Activity => Copy out the records from the start through the line with "(690, 414).", swapping "Identify" for "Find" and leaving everything else as it is.
──────── Records provided
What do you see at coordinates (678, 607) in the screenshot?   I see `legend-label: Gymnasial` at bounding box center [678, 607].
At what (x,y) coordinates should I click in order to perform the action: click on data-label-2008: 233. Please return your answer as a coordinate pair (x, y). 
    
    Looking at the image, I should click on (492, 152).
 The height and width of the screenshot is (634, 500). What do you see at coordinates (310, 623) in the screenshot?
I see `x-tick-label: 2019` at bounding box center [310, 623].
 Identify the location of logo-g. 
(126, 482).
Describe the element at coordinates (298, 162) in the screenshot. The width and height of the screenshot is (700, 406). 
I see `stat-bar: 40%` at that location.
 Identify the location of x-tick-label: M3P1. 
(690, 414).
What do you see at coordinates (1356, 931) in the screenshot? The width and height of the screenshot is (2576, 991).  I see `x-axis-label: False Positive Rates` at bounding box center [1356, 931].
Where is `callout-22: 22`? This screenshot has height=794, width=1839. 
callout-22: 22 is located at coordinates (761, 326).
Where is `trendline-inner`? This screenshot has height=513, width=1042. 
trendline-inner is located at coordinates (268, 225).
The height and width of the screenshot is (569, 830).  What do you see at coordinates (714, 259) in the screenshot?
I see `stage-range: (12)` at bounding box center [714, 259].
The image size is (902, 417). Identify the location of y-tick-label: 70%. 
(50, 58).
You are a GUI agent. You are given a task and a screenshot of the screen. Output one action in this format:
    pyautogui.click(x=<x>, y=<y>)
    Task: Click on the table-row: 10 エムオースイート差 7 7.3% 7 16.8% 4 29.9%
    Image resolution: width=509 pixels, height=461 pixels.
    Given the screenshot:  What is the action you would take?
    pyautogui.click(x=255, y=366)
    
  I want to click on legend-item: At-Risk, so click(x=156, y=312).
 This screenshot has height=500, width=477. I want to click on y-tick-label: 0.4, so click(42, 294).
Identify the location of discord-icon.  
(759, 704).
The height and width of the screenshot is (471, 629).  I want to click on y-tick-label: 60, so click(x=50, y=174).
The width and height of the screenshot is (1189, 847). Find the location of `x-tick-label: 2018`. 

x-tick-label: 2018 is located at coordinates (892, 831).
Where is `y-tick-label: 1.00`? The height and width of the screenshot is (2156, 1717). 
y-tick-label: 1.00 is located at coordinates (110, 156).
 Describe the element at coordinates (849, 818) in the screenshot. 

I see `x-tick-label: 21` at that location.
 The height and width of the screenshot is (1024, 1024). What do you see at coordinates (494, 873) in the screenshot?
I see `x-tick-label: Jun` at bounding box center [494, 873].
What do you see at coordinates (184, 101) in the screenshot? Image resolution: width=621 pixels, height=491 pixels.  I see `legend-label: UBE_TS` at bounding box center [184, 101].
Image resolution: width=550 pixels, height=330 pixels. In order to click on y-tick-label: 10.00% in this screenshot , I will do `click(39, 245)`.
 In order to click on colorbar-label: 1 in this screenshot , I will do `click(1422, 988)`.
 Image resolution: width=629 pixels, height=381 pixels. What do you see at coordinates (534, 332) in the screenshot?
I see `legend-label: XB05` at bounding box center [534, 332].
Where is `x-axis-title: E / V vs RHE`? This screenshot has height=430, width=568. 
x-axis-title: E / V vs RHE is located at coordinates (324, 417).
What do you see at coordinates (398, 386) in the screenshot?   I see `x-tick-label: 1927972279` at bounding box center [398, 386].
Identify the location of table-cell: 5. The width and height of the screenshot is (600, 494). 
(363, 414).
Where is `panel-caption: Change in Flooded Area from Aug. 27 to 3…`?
────────────────
Exercise result =>
What do you see at coordinates (678, 607) in the screenshot?   I see `legend-label: Gymnasial` at bounding box center [678, 607].
At what (x,y) coordinates should I click in order to perform the action: click on data-label-2008: 233. Please return your answer as a coordinate pair (x, y). 
    
    Looking at the image, I should click on (492, 152).
 The height and width of the screenshot is (634, 500). What do you see at coordinates (310, 623) in the screenshot?
I see `x-tick-label: 2019` at bounding box center [310, 623].
 Find the location of logo-g. 
(126, 482).
Describe the element at coordinates (298, 162) in the screenshot. The width and height of the screenshot is (700, 406). 
I see `stat-bar: 40%` at that location.
 Find the location of x-tick-label: M3P1. 
(690, 414).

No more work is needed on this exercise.